AIM OF THE EXERCISE: After finding the line with "July 2017 (58, 1677)" in the entries below, retype exactly each line from there through the line with "buffer overflow (119, 2344)", including that final line.
○ ○ ○ ○ ○
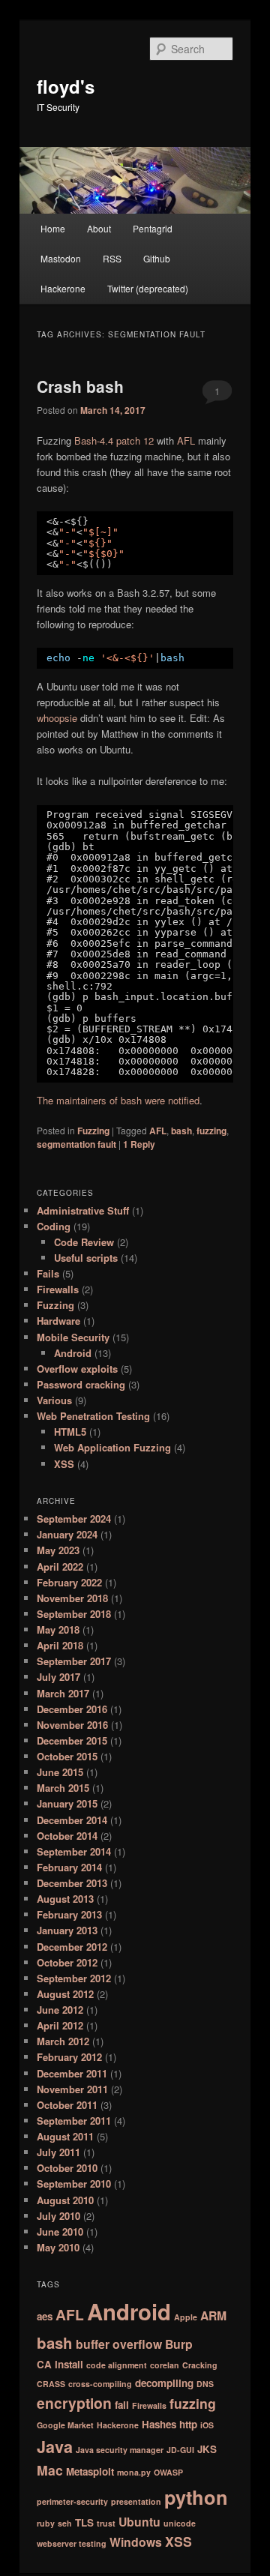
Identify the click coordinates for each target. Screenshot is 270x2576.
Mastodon (60, 258)
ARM (213, 2315)
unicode (180, 2523)
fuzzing (211, 1130)
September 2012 (74, 1978)
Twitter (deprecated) (147, 288)
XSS (64, 1464)
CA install (60, 2364)
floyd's (65, 86)
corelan (164, 2365)
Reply (139, 1144)
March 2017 (63, 1693)
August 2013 (65, 1899)
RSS (112, 258)
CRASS (51, 2383)
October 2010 (67, 2168)
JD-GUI (180, 2449)
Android (73, 1353)
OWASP (168, 2472)
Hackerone (63, 288)
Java (55, 2446)
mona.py (134, 2472)
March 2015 (63, 1788)
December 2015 (72, 1740)
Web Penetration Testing (93, 1416)
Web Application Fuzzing (112, 1447)
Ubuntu (139, 2521)
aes (44, 2316)
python (196, 2497)
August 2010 (65, 2200)
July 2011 (58, 2152)
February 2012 (69, 2057)
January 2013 (67, 1930)
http (188, 2424)
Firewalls (58, 1289)
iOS (207, 2425)
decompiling (164, 2383)
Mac (50, 2470)
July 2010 (58, 2216)
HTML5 (70, 1431)
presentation (136, 2501)
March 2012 (63, 2041)
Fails (48, 1273)
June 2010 (60, 2231)
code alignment (116, 2365)
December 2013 (72, 1883)
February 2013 (69, 1914)
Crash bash (80, 386)
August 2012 (65, 1994)
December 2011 (72, 2073)
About (99, 228)
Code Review (84, 1242)
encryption (74, 2402)
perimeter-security (72, 2501)
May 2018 (58, 1629)
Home (52, 228)
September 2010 (74, 2183)
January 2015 (67, 1803)
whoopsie (57, 718)
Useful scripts (86, 1258)
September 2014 (74, 1851)
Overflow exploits (77, 1368)
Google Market (65, 2425)
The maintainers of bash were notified (118, 1100)
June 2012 (60, 2009)
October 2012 (67, 1962)
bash (181, 1130)
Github (156, 258)
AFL (186, 440)
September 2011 (74, 2120)
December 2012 (72, 1946)
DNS (205, 2383)
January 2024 (67, 1534)
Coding (53, 1226)
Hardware (58, 1320)
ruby (46, 2523)
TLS (84, 2522)
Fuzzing (93, 1130)
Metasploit (90, 2471)
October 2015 (67, 1756)
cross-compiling (100, 2383)
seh (65, 2523)
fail (122, 2405)
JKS (207, 2449)
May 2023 (58, 1550)
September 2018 (74, 1614)
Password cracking (81, 1384)
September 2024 (74, 1518)
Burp (179, 2344)
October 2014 (67, 1836)
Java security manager (120, 2449)
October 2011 (67, 2105)
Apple (185, 2317)
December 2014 (72, 1820)
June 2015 (60, 1772)
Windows (136, 2542)
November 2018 (72, 1598)
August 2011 (65, 2136)
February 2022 (69, 1582)
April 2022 (60, 1566)
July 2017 (58, 1677)
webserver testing (71, 2543)
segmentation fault (76, 1144)
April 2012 (60, 2025)
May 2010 (58, 2247)
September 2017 (74, 1661)
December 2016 (72, 1709)
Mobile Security (73, 1337)
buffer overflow (119, 2344)
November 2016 (72, 1725)
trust (106, 2523)
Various (54, 1400)
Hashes (159, 2424)
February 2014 (69, 1867)
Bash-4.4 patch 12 (114, 440)
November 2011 (72, 2089)
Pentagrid (152, 228)
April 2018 (60, 1645)
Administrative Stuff (83, 1210)
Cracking (200, 2365)
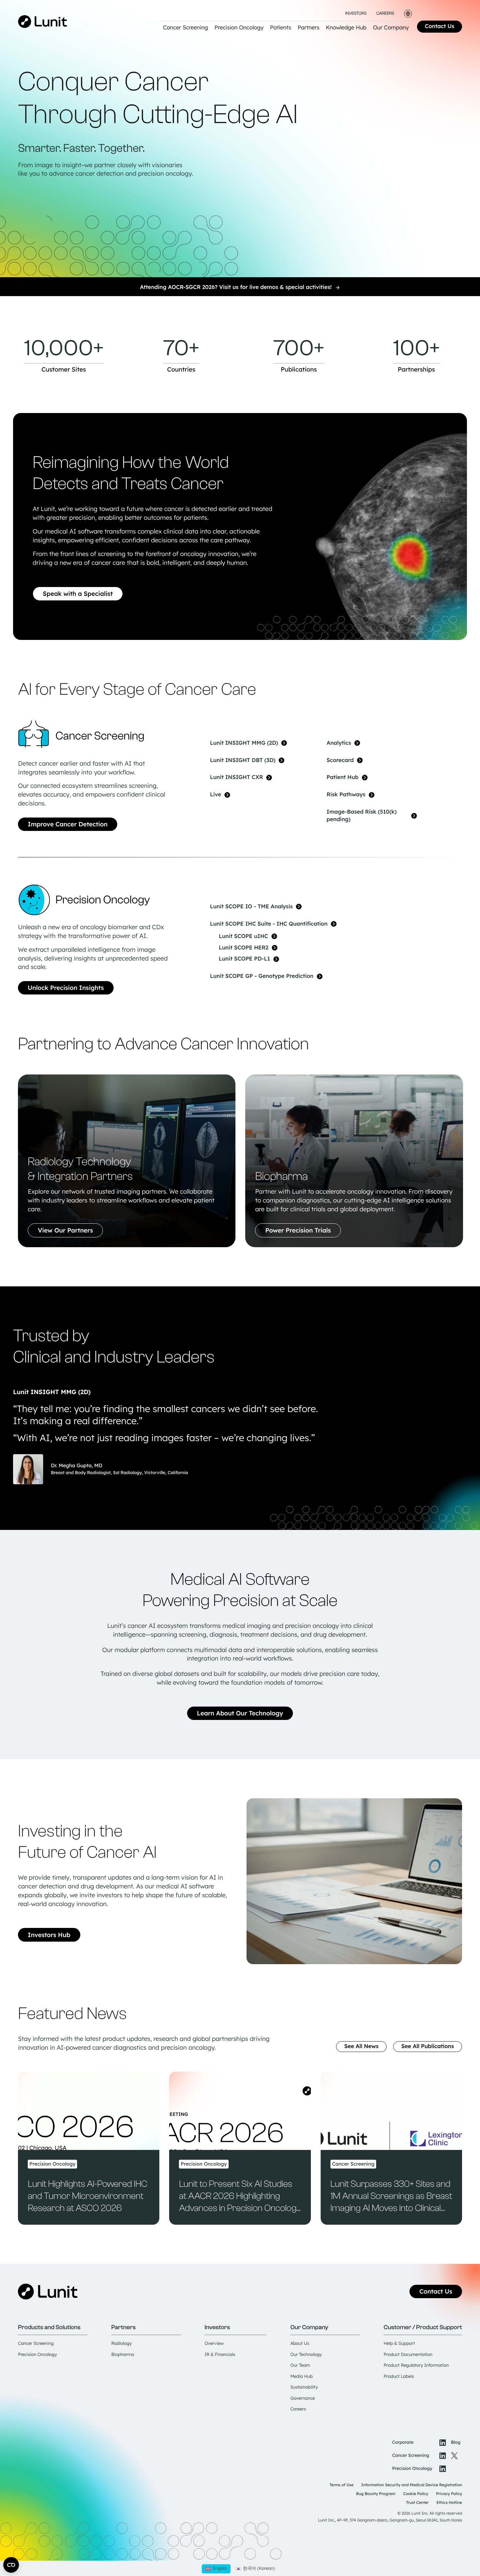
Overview (213, 2343)
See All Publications (427, 2046)
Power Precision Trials (298, 1230)
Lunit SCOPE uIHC (243, 936)
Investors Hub (49, 1935)
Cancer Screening (36, 2343)
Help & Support (399, 2343)
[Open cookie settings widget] (11, 2565)
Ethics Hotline (449, 2502)
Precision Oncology (37, 2354)
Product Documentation (408, 2354)
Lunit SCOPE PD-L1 (244, 958)
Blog (455, 2442)
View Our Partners (65, 1230)
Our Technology (306, 2354)
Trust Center (417, 2502)
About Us (299, 2343)
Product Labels (399, 2376)
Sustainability (304, 2387)
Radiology (121, 2343)
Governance (302, 2398)
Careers (385, 13)
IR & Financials (219, 2354)
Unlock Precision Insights (66, 988)
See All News (361, 2046)
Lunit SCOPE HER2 (243, 947)
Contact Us (439, 26)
○ ○ ○ ○ ○
ANSWER TO THE EXERCISE:
July 2017 (58, 1677)
webserver testing (71, 2543)
segmentation fault (76, 1144)
April 2012 (60, 2025)
May 2010 (58, 2247)
September 2017 (74, 1661)
December 2016 (72, 1709)
Mobile Security (73, 1337)
buffer overflow (119, 2344)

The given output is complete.